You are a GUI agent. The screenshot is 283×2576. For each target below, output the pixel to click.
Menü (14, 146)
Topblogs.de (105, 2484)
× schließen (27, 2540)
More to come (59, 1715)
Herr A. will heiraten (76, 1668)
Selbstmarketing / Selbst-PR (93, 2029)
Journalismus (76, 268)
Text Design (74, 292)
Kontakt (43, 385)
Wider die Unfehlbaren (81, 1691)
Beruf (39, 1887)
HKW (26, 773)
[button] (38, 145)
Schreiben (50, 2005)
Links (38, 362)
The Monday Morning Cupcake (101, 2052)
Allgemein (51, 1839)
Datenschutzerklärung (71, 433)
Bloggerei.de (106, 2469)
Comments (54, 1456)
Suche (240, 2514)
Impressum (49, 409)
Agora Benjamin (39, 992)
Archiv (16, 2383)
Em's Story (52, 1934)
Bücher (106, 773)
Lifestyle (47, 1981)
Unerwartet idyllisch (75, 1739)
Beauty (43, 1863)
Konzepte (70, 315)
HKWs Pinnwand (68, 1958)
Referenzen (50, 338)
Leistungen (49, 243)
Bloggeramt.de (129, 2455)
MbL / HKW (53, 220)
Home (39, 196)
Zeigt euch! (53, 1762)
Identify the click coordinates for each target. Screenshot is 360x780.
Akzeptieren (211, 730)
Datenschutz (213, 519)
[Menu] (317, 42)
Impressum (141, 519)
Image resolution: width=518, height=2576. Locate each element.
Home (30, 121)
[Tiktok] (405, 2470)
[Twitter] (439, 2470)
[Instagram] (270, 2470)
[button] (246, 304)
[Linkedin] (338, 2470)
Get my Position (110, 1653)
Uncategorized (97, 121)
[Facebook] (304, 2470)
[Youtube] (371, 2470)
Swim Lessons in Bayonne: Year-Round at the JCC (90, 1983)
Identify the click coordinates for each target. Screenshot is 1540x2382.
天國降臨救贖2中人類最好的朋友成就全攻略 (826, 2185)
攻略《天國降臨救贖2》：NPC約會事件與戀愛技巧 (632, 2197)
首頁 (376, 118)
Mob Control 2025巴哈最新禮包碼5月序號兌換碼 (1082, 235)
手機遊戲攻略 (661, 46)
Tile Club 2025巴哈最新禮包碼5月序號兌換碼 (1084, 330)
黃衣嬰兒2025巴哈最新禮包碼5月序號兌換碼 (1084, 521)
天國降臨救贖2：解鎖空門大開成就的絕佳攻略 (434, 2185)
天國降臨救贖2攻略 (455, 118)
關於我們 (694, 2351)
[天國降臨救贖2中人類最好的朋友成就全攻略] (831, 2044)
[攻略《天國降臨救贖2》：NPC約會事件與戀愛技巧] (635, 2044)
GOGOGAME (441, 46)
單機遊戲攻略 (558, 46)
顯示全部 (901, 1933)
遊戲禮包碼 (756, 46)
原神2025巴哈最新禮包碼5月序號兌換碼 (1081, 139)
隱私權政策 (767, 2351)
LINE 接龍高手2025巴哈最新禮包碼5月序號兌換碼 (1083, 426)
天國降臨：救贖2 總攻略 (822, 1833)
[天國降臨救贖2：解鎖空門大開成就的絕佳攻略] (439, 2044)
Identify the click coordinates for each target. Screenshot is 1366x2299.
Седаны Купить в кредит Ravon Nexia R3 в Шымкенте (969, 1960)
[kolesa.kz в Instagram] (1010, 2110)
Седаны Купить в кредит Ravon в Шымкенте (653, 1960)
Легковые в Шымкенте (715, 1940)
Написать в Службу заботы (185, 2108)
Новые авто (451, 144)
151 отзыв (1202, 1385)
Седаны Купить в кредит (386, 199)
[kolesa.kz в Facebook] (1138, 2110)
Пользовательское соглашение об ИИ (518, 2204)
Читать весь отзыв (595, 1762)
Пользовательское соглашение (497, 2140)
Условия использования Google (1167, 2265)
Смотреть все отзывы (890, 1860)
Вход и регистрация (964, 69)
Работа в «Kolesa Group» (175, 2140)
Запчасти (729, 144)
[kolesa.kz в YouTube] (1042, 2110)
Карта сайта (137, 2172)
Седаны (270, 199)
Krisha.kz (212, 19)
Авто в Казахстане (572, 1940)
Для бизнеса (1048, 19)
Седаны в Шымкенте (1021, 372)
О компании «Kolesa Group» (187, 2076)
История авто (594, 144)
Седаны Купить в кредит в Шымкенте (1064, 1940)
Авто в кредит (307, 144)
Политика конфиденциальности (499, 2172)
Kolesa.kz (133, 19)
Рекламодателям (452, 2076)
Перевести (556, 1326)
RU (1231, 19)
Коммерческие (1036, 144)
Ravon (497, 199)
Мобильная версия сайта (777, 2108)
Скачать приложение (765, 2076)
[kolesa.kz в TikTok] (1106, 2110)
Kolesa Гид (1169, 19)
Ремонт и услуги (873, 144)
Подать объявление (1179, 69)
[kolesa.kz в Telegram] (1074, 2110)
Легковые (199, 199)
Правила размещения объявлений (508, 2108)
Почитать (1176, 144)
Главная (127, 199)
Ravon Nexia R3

◆ **Problem requirements**
Everything in the material above from the line that has "Impressum (49, 409)" through the line that has "Tile Club 2025巴哈最新禮包碼5月序號兌換碼 (1084, 330)" must be duplicated exactly, with no other lines given.

◆ **Result of this exercise**
Impressum (49, 409)
Agora Benjamin (39, 992)
Archiv (16, 2383)
Em's Story (52, 1934)
Bücher (106, 773)
Lifestyle (47, 1981)
Unerwartet idyllisch (75, 1739)
Beauty (43, 1863)
Konzepte (70, 315)
HKWs Pinnwand (68, 1958)
Referenzen (50, 338)
Leistungen (49, 243)
Bloggeramt.de (129, 2455)
MbL / HKW (53, 220)
Home (39, 196)
Zeigt euch! (53, 1762)
Identify the click coordinates for each target. Screenshot is 360x780.
Akzeptieren (211, 730)
Datenschutz (213, 519)
[Menu] (317, 42)
Impressum (141, 519)
Image resolution: width=518, height=2576. Locate each element.
Home (30, 121)
[Tiktok] (405, 2470)
[Twitter] (439, 2470)
[Instagram] (270, 2470)
[button] (246, 304)
[Linkedin] (338, 2470)
Get my Position (110, 1653)
Uncategorized (97, 121)
[Facebook] (304, 2470)
[Youtube] (371, 2470)
Swim Lessons in Bayonne: Year-Round at the JCC (90, 1983)
Identify the click coordinates for each target. Screenshot is 1540x2382.
天國降臨救贖2中人類最好的朋友成就全攻略 (826, 2185)
攻略《天國降臨救贖2》：NPC約會事件與戀愛技巧 (632, 2197)
首頁 (376, 118)
Mob Control 2025巴哈最新禮包碼5月序號兌換碼 (1082, 235)
手機遊戲攻略 (661, 46)
Tile Club 2025巴哈最新禮包碼5月序號兌換碼 (1084, 330)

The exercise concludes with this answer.